O dia em que o mundo ficou à porta

Domingo, 12 de Setembro de 1976

Depois da azáfama dos dias anteriores, este nasceu sem exigências. Não me pediu nada. E eu, pela primeira vez em muito tempo, também não pedi nada a ele.

Afastei-me do mundo como quem fecha uma janela para não ouvir o ruído da rua. Não foi fuga. Foi necessidade. Descomprimi. Desliguei os pensamentos antes que eles começassem a organizar-se em preocupações. Suspendi as emoções como se as colocasse num cabide, à espera de outro dia mais dramático.

Li. Li como quem respira fundo. Cada página era um território onde ninguém me conhecia, onde eu não tinha de explicar nada. A música fez o resto — não como fundo, mas como abrigo. Há canções que não pedem resposta; apenas ocupam o silêncio e tornam-no habitável.

Esqueci os amigos. Não por desamor, mas por descanso. Esqueci os laços, que às vezes apertam mesmo quando são feitos de afecto. Esqueci as paixões — essas então gostam de se impor como tempestades de verão. Hoje não houve tempestades. Só céu limpo.

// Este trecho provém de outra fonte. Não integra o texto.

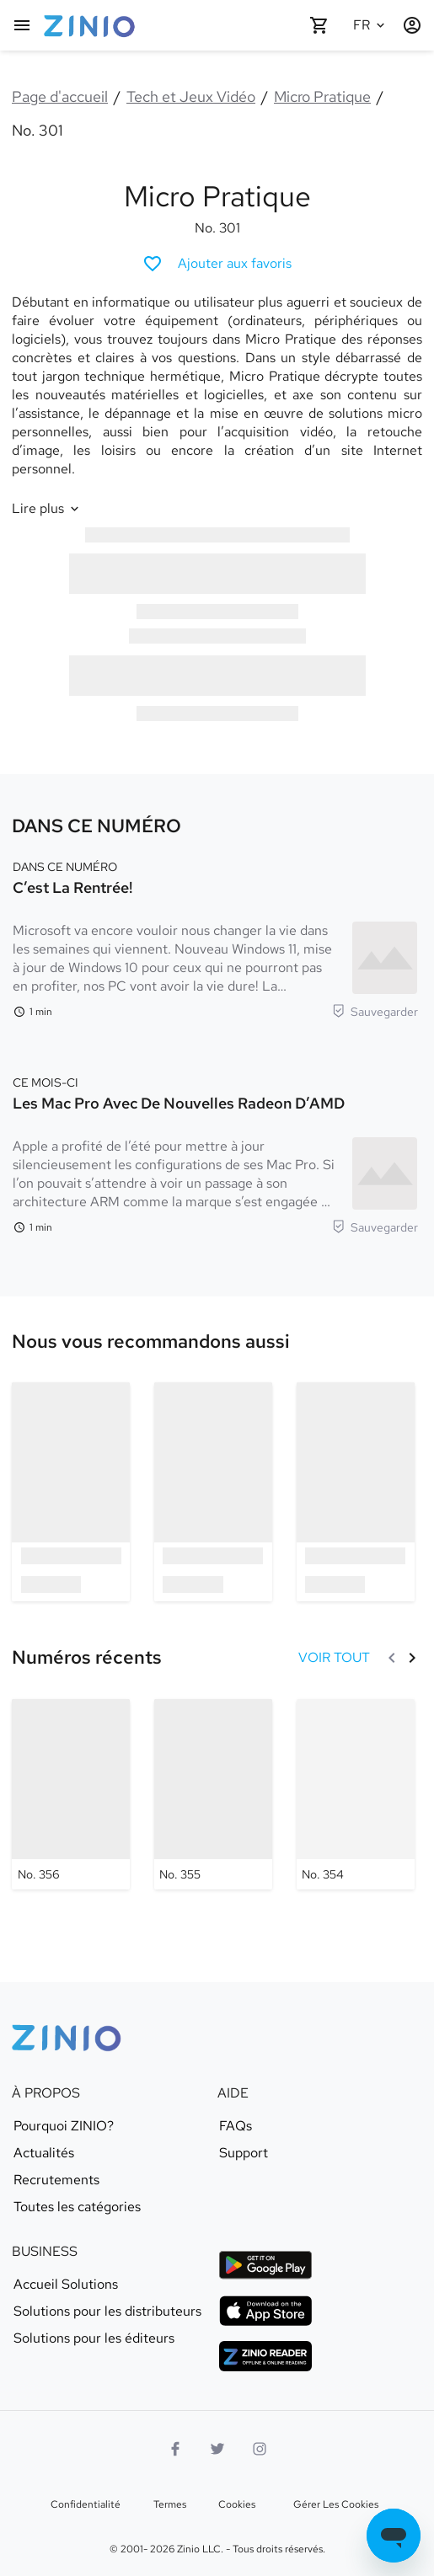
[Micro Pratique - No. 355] (213, 1794)
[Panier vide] (319, 25)
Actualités (43, 2153)
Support (243, 2153)
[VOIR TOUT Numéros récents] (334, 1657)
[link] (151, 1342)
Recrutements (56, 2180)
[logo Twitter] (217, 2448)
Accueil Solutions (65, 2284)
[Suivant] (412, 1658)
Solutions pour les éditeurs (93, 2338)
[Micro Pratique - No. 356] (71, 1794)
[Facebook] (175, 2448)
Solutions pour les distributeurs (107, 2311)
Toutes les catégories (77, 2207)
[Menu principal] (22, 25)
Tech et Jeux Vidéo (190, 96)
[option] (71, 1491)
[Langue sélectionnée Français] (371, 25)
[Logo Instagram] (259, 2448)
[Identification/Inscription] (412, 25)
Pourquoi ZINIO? (63, 2126)
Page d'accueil (60, 96)
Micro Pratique (322, 96)
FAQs (235, 2126)
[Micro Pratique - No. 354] (356, 1794)
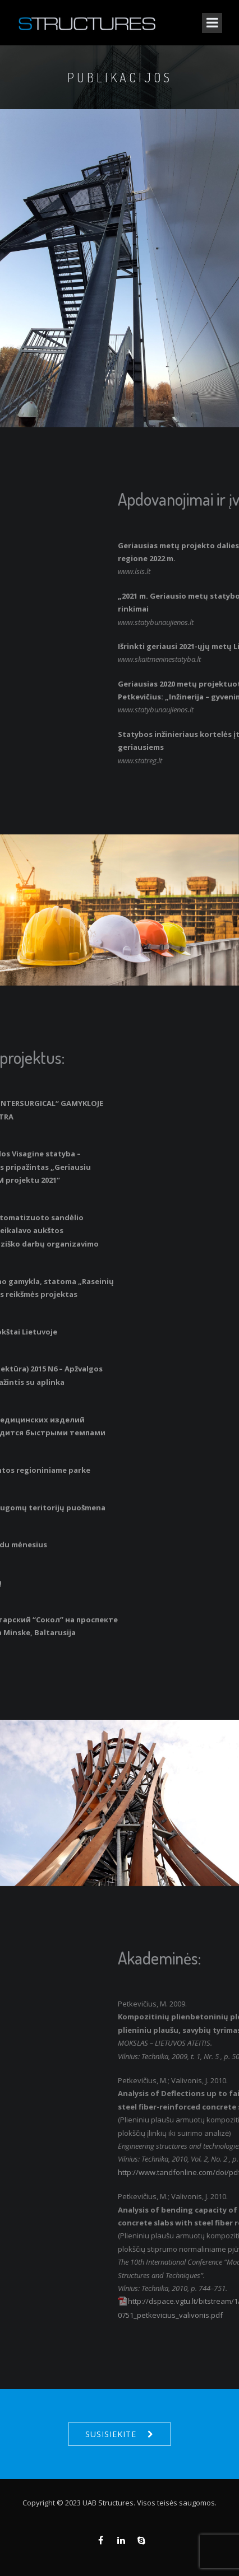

Fui livre. Não no sentido grandioso da palavra, mas numa liberdade pequena e concreta: a de não ter de corresponder a ninguém. A de não ser esperado. A de não esperar.

Há quem confunda isto com solidão. Não é. Solidão dói. Isto foi silêncio escolhido. E o silêncio, quando escolhido, cura.

Talvez amanhã o mundo volte a bater à porta. Ele é persistente. Mas hoje ficou lá fora.

E eu, por um dia inteiro, fui apenas eu.


« Página anterior / Índice / Página seguinte »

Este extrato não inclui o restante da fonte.